One way to overcome, or at least minimize, the impact of the limited off-chip bandwidth is to use memory contention aware job scheduling [1] [2] [3] [4] . While a traditional cluster or cloud job-scheduler tries to ensure a fair distribution of CPU time between processes a memory aware jobscheduler attempts to perform the allocation of cores to jobs in order to minimize the co-schedule degradations (slowdowns) that occurs from memory bandwidth contention. Tang et al. [2] has observed benefits of up to 40% when using memory aware scheduling. They also estimate that a performance improvement of even 1% can result in millions of dollars saved.
Successful job-scheduling depends on two components, a scheduling algorithm that decides which jobs are to be co-scheduled and a program characterization method which provides the input to the scheduling algorithm. Previous work within the area typically aims to co-schedule programs based on two main policies: (1) to distribute the memory bandwidth usage as evenly as possible between all available nodes [5] or (2) , to fill each node as close to the peak memory bandwidth of the nodes as possible [3, 6] .
Regardless of the policy or algorithm used, the coscheduling decisions are only as good as the program characterization method used. Therefore, in this paper we first highlight the drawbacks associated with using a memory bandwidth based method which, to our knowledge, is the currently most widely proposed method. We then propose a new slowdown based characterization method. Our proposed method combines the use of hardware counters [7] and memory traffic generation [8] in order to predict the actual slowdown (performance degradation) a program will experience when co-scheduled with another program.
To verify the accuracy of the proposed characterization method we compare its estimated performance degradations with both a memory bandwidth characterization method as well as with real world slowdown measurements. Although our focus is on memory bus contention, we use two different scenarios, one where the cores has separate last-level caches (LLC) and one where they share the last-level cache, to also assess the impact of cache memory contention. We find that when using the slowdown based characterization method only 2 out of 20 estimates deviates 10% or more when using separate caches while 4 out of 20 predictions deviates 10% or more when using a shared cache. In general we find that, for both methods, the predictions are less accurate when co-scheduling programs using a shared cache.
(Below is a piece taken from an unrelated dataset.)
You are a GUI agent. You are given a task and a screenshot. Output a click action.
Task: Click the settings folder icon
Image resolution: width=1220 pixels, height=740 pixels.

In the next section, Section 2, the background of memory bandwidth aware scheduling is presented before we evaluate the correlation between memory bandwidth use and actual slowdowns in Section 3. The new slowdown based characterization method is described in Section 4. Section 5 describes the method used when comparing the two characterization methods as well as the results of the comparison. Finally the paper is concluded in Section 6.
Memory Bandwidth Aware Scheduling
Job scheduling is a highly active research and development area within the cluster and cloud communities. One of the larger scheduling challenges today is to minimize the impact of the limited memory bus. The problem of determining which programs to co-schedule is non-trivial, and with more than two co-scheduled programs on each node the problem becomes NP-complete [9] . Today's industrial clusters and grids use nodes with 4 or up to 128 cores and may have 25 or more different programs running from almost as many software vendors; i.e. many programs are closed-source black-box software. Even worse, a typical cloud environment has at least an order of magnitude more programs, thousands of different customers and unknown software vendors. Current state-of-the-art memory-aware job scheduling [1, 2] try to minimize memory contention based on a program's memory usage. A job-scheduler consist of two parts: a characterization method for identifying the characteristics of the programs and a scheduling algorithm which allocates nodes/cores to the different programs based on said characterization, in an effort to minimize execution times and maximize throughput. Scheduling policies trying to minimize performance degradation due to memory contention can be found here [1, 4, 5, 10] .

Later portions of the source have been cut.